Towards the Science of Security and Privacy in Machine Learning
Nicolas Papernot, Patrick McDaniel, Arunesh Sinha, Michael Wellman
TL;DR
The paper tackles the fragmented understanding of security and privacy in machine learning by proposing a unified threat model that spans the entire ML data pipeline and aligns attacks/defenses with CIA and privacy principles.

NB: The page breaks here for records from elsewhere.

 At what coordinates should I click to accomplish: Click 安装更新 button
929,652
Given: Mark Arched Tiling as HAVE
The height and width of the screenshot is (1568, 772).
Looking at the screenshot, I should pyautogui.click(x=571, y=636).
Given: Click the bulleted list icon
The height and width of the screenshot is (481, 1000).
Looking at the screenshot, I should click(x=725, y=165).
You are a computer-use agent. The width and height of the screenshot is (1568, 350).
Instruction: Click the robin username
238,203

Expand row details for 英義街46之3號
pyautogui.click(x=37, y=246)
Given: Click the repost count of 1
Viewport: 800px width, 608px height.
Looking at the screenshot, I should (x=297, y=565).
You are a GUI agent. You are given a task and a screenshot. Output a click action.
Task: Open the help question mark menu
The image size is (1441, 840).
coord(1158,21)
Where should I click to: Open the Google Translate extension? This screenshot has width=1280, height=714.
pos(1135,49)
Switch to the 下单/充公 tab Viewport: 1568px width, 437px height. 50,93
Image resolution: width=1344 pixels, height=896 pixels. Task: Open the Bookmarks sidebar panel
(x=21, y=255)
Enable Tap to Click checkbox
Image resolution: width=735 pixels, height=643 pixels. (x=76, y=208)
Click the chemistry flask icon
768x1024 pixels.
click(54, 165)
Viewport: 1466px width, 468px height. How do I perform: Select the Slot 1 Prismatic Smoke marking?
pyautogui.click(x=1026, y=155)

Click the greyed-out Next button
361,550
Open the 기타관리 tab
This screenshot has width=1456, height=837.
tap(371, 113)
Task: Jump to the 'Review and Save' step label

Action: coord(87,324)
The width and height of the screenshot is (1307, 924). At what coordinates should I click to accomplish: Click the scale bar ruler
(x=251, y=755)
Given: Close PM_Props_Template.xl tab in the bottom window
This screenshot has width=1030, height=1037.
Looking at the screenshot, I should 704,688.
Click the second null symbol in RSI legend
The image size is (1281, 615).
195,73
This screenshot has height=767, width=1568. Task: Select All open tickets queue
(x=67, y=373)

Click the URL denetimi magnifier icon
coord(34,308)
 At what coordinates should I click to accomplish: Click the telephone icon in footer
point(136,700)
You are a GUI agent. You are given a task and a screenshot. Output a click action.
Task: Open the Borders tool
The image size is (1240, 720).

It formalizes ML learning through the PAC framework and analyzes training-time poisoning, inference-time adversaries (white-box and black-box), and privacy/ fairness considerations. Key contributions include a structured taxonomy of attacks and defenses, links between distribution drift and robustness, and a no free lunch theorem illustrating fundamental accuracy-resilience trade-offs. The work highlights the need to calibrate model complexity, data availability, and defense strategies to environment-specific risks, laying groundwork for robust, private, and accountable ML systems.
Abstract
Advances in machine learning (ML) in recent years have enabled a dizzying array of applications such as data analytics, autonomous systems, and security diagnostics. ML is now pervasive---new systems and models are being deployed in every domain imaginable, leading to rapid and widespread deployment of software based inference and decision making. There is growing recognition that ML exposes new vulnerabilities in software systems, yet the technical community's understanding of the nature and extent of these vulnerabilities remains limited. We systematize recent findings on ML security and privacy, focusing on attacks identified on these systems and defenses crafted to date. We articulate a comprehensive threat model for ML, and categorize attacks and defenses within an adversarial framework. Key insights resulting from works both in the ML and security communities are identified and the effectiveness of approaches are related to structural elements of ML algorithms and the data used to train them. We conclude by formally exploring the opposing relationship between model accuracy and resilience to adversarial manipulation. Through these explorations, we show that there are (possibly unavoidable) tensions between model complexity, accuracy, and resilience that must be calibrated for the environments in which they will be used.